_EXERCISE:_
Below are some entries. Copy each line in them that holds "date".
(Beginning of MATERIAL SHOWN)
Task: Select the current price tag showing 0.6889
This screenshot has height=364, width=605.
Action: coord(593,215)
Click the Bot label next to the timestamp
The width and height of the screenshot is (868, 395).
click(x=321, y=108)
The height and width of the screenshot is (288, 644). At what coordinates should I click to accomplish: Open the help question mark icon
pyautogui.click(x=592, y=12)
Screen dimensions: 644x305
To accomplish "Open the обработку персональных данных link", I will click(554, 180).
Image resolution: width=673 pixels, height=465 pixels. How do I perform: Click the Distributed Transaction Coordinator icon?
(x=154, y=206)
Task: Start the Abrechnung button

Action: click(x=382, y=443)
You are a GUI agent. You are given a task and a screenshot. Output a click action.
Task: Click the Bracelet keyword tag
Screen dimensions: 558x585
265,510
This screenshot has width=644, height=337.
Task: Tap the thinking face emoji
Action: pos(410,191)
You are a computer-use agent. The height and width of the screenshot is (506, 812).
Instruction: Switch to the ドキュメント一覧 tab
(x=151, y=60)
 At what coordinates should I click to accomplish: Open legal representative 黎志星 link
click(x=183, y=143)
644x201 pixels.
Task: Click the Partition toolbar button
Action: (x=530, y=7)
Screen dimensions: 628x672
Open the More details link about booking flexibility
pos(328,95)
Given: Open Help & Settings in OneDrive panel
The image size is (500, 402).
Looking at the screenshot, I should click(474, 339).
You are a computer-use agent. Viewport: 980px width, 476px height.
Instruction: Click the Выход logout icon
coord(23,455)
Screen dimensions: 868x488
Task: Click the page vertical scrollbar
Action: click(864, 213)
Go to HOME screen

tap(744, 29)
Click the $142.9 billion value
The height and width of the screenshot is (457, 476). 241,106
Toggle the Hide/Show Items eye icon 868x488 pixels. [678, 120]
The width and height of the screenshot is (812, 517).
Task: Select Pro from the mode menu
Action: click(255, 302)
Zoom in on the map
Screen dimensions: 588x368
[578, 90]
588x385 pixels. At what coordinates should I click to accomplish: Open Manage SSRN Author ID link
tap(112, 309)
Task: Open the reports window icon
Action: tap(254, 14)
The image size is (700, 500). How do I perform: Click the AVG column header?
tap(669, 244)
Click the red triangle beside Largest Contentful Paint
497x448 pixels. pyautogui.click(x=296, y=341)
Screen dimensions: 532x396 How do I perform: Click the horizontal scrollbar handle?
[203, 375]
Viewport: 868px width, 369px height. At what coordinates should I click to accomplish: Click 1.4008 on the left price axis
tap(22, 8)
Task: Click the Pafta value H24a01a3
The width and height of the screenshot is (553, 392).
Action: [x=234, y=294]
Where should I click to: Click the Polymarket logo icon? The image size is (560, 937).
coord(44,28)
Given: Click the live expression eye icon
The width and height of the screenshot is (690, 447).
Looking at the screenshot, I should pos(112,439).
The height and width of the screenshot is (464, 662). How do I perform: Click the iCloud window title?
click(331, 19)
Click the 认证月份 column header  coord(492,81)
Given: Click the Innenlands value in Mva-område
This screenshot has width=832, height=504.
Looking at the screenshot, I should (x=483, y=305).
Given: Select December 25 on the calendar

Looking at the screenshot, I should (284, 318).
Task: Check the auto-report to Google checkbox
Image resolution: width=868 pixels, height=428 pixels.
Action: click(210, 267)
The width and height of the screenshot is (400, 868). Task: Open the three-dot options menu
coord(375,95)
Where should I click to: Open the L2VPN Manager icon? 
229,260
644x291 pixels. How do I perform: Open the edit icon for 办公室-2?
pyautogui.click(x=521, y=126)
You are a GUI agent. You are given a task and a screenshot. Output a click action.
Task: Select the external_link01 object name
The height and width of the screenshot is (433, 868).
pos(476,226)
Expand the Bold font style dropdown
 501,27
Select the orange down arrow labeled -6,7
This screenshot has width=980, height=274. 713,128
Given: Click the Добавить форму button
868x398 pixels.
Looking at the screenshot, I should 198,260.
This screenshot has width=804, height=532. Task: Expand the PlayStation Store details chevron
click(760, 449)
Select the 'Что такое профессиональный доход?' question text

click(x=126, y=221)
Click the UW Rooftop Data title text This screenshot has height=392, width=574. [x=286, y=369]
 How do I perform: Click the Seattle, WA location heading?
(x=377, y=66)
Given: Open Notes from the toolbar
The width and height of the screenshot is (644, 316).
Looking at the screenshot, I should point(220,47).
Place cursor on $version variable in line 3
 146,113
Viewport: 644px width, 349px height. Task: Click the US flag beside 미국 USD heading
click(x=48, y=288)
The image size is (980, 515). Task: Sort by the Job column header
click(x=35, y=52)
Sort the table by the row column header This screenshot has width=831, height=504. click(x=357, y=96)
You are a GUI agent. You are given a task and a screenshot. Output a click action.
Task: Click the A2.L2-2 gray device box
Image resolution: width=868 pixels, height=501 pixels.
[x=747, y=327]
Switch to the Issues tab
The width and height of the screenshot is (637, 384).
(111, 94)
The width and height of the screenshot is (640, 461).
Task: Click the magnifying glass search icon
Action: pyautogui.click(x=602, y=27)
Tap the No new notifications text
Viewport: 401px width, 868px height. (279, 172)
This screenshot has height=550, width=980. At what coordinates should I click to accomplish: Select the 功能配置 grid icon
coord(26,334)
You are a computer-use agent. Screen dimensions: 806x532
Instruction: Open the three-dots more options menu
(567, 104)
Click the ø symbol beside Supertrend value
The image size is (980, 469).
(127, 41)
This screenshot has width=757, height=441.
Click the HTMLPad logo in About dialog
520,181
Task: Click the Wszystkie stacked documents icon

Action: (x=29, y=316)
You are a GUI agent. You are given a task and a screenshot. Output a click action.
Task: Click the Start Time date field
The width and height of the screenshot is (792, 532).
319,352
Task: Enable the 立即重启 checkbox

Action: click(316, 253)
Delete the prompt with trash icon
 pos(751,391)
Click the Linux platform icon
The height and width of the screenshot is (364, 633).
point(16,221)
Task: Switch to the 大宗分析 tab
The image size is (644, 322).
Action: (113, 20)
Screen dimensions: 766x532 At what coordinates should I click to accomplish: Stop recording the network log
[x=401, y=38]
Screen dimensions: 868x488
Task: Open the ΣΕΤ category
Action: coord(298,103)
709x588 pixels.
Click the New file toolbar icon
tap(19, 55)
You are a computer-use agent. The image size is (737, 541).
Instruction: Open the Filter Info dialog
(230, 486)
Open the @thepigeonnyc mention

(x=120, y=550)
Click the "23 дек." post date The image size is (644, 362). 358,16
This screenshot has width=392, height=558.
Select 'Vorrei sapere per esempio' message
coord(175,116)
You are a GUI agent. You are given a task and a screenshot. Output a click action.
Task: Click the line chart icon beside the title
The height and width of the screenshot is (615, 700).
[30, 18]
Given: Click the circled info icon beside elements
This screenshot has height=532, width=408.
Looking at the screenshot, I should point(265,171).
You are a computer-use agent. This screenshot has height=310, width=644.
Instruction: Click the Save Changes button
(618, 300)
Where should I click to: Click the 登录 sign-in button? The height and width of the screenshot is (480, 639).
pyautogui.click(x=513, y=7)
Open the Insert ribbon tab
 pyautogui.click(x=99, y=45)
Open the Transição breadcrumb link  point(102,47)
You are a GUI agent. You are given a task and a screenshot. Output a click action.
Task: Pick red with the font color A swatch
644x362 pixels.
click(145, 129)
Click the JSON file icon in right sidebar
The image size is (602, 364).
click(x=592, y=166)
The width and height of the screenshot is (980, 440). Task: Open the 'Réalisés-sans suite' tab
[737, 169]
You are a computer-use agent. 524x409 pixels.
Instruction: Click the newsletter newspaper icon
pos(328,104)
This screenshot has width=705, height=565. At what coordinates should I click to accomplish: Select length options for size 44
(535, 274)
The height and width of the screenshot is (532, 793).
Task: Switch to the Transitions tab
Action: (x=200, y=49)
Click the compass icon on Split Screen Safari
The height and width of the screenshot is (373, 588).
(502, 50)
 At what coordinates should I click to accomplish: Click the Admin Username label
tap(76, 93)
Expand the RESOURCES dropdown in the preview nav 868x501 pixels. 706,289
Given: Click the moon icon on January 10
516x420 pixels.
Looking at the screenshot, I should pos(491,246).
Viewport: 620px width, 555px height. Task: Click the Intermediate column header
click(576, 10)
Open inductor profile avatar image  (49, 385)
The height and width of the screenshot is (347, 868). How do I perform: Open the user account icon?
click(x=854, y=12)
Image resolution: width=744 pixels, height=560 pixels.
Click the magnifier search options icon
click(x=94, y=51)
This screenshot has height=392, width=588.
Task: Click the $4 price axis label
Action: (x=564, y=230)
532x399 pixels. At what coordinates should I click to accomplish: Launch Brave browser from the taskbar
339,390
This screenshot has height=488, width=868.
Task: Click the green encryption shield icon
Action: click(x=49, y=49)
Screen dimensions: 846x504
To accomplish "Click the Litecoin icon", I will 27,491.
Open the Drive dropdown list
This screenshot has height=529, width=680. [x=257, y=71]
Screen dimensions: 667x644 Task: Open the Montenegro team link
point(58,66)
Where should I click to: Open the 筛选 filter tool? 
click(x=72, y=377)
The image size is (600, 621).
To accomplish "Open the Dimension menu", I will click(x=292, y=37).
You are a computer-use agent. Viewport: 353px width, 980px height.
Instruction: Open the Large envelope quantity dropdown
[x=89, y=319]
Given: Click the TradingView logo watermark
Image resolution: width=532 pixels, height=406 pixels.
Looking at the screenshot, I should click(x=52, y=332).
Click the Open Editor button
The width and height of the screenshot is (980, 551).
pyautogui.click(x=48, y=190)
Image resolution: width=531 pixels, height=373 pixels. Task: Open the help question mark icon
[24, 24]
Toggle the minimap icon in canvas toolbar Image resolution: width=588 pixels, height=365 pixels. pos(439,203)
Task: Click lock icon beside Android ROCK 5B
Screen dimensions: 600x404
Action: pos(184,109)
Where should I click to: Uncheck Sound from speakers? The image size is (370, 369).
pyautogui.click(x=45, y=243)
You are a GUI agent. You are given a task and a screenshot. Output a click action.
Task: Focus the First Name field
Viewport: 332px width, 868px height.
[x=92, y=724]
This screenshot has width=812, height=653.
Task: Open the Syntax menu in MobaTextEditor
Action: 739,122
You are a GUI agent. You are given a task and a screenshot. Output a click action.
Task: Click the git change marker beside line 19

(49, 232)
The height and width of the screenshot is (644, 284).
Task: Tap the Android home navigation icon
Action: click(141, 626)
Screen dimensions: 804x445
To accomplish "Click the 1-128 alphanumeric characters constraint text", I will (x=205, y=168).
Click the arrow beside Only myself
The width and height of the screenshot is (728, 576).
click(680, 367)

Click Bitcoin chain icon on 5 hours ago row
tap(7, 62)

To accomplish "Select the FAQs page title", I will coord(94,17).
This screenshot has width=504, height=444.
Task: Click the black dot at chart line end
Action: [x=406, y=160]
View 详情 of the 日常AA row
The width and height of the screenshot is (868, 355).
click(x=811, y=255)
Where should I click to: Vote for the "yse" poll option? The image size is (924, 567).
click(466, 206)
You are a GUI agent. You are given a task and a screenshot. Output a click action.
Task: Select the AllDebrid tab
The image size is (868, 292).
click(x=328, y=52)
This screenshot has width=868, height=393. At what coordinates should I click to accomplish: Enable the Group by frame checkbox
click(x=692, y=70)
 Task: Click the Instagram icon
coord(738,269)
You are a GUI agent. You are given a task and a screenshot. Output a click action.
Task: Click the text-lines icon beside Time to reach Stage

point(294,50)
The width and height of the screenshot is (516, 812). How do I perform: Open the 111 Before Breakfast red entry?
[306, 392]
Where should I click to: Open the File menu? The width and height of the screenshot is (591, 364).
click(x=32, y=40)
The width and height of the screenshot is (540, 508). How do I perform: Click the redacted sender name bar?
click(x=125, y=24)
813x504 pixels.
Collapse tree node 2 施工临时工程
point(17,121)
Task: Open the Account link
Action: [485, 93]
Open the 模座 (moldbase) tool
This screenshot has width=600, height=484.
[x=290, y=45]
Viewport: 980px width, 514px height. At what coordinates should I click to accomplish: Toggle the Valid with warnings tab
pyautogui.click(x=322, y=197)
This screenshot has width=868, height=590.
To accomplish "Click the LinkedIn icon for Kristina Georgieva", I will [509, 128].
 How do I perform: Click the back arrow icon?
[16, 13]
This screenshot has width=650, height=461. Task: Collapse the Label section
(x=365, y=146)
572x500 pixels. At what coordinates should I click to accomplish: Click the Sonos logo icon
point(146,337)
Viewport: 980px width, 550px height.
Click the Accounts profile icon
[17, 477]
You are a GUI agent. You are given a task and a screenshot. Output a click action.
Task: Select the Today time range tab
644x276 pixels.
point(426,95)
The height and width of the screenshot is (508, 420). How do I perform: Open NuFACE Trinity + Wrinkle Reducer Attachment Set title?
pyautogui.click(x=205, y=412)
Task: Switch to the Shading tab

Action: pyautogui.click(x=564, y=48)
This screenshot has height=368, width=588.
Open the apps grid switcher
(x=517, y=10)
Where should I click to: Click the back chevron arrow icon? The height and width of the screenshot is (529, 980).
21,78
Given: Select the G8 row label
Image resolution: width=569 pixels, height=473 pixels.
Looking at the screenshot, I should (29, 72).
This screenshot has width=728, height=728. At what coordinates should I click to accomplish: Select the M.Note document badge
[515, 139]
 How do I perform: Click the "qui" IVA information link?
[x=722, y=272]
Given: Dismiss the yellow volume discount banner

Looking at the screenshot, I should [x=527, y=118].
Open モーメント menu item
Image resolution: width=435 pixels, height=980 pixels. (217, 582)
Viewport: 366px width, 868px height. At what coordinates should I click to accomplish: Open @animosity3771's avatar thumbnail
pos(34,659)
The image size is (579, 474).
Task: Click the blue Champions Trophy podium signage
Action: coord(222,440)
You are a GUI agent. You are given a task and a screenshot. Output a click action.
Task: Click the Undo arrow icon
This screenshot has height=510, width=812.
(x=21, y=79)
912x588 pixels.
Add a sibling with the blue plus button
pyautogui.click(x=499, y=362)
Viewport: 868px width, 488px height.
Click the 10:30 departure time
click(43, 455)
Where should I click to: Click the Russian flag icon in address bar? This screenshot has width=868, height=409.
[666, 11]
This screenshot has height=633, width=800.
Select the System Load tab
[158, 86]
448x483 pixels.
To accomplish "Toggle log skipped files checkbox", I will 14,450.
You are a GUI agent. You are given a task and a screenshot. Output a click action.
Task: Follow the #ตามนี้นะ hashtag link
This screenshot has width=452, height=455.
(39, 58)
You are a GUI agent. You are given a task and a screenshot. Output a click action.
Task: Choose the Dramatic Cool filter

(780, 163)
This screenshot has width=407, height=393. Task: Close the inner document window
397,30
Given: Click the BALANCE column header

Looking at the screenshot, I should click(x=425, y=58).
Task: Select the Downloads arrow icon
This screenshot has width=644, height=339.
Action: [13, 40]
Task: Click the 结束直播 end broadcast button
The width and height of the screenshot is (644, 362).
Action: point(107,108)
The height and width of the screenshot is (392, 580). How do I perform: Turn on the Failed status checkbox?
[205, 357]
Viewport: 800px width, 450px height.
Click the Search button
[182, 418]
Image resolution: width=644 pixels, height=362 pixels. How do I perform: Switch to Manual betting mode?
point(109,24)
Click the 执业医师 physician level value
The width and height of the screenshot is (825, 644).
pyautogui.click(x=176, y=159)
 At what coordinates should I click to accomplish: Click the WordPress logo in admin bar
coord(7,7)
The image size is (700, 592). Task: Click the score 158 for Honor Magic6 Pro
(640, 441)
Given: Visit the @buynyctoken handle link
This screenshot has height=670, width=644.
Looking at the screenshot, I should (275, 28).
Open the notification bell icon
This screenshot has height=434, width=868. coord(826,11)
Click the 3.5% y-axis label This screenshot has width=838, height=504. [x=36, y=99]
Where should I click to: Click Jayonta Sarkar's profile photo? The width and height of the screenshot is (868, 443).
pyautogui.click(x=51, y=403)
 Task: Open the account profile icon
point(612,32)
(End of MATERIAL SHOWN)
_PROBLEM SOLUTION:_
Task: Click the Start Time date field
Click the "23 дек." post date The image size is (644, 362). 358,16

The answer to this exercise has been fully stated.